Nathan Mabry

by Jonathan Griffin

Cherry & Martin, Los Angeles

The unresolved debate around the work of Nathan Mabry seems to hinge on a question of belief: to what extent does Mabry mean what he says? Is the cynical humour and teenage innuendo in his work an expression of a mind deeply concerned with the unstable meanings and values of cultural artefacts, or is the artist just playing wilfully, provocatively dumb?

As if in a gesture of sarcastic contrition, a sculpture in Mabry’s exhibition at Cherry and Martin cries real tears. Weeping Figure (Déjà vu) (all works 2011) is in fact a faithful copy of Jacques Lipchitz’s Figure (1926–30), only with the addition of a hidden (but audible) water pump and a gravel base to catch the drips. What might the semi-abstract, Primitivist figure be crying about? Perhaps it has something to do with the barrenness of the cultural landscape she sees before her. Lipchitz drew inspiration from African talismans of fertility; he himself was from a generation for whom the onward progression of artistic development was fecund with promise. Today such faith seems like a bad joke.

Weeping Figure (Déjà vu) does indeed look out onto a vista of cruel debasement. Three female figures sit on black, Donald Judd-style plinths, their bodies formed from African D’mba masks (also symbols of fertility and motherhood) smeared in clay, and their faces fashioned from assorted plastic sausages.
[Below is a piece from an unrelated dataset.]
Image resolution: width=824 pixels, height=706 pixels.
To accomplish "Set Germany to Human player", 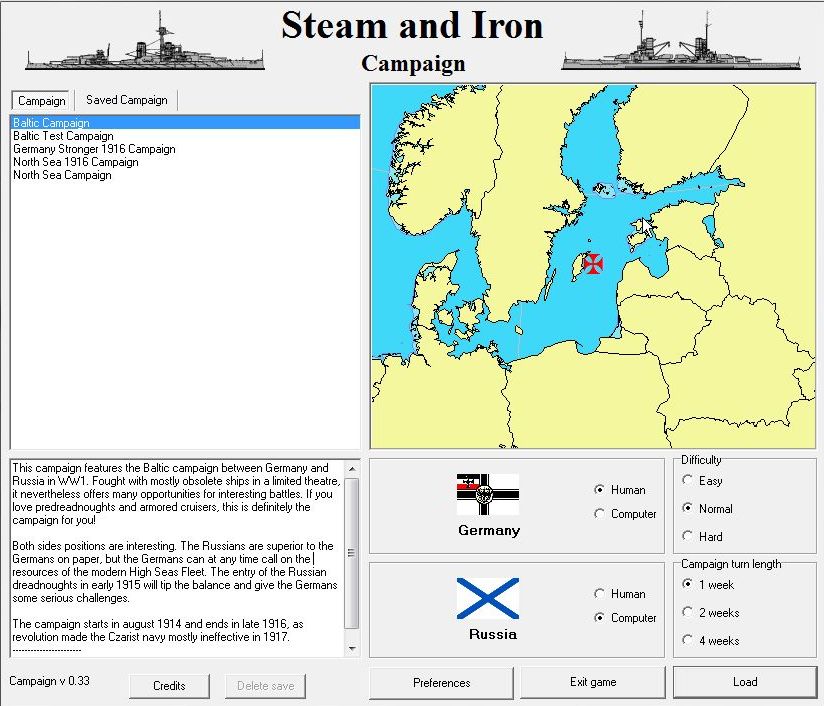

They are saddled with the demeaning titles Tête de Femme (Spicy), Tête de Femme (Juicy) and Tête de Femme (Plump). Between them, painted white in contrast, teetered The Week of Kindness: an upside down sculpture of Romulus and Remus suckling the teats of a she-wolf, herself stuck inside a car tyre á la the goat in Robert Rauschenberg’s Monogram (1955–9), and holding up a large white metal box with some wicker baskets on top. It is a confounding sculptural proposition, and far harder to dismiss as a knowing art-historical gag than were the three sculptures nearby.

Although Mabry’s appropriated sculptural elements are no less pedestrian than Rauschenberg’s (if one can call a stuffed goat pedestrian), here they are somehow sadder, devoid of Monogram’s anger and abjection. Patches of off-white applied to the metal box could be Sherwin-Williams paint samples, or careless attempts to erase graffiti – further invoking Rauschenberg, via a conflation of his collaged Odalisk (1955–8) and Erased De Kooning Drawing (1953).

If The Week of Kindness can be understood as a kind of inverted sculpture – the plinth on top, the founders of Classical Roman civilization upside down, below – it also seems to invert its own presence in the gallery. As a negative, it almost disappeared next to the positives around it – the heavy-bottomed, black female figures on Judd-ite plinths. Next door, Amulet (Mano Figa), a rusted steel block that brought to mind a hacked up version of Tony Smith’s Die (1962), was another positive – an incontrovertible, scowling mass of matter in the middle of the room. A mano figa (or fico, or fica, depending on who you’re speaking to) is an ancient obscene hand gesture (fico is the Italian word for fig, a fruit thought by the Romans to resemble a vulva and so associated, you guessed it, with fertility and procreation). It is also, in many cultures, replicated as an amulet, for good luck. The sculpture in the gallery was, I eventually recognised, a cuboid hand poking its thumb between first and second fingers. At me, I can only assume. Whether it was telling me to fuck off, or wishing me good fucking, I do not know. Perhaps it was simply a case of a naughty boy scrawling ‘SEX’ in crayon on the museum wall. I hope not, but I don’t expect Mabry to provide reassurance anytime soon.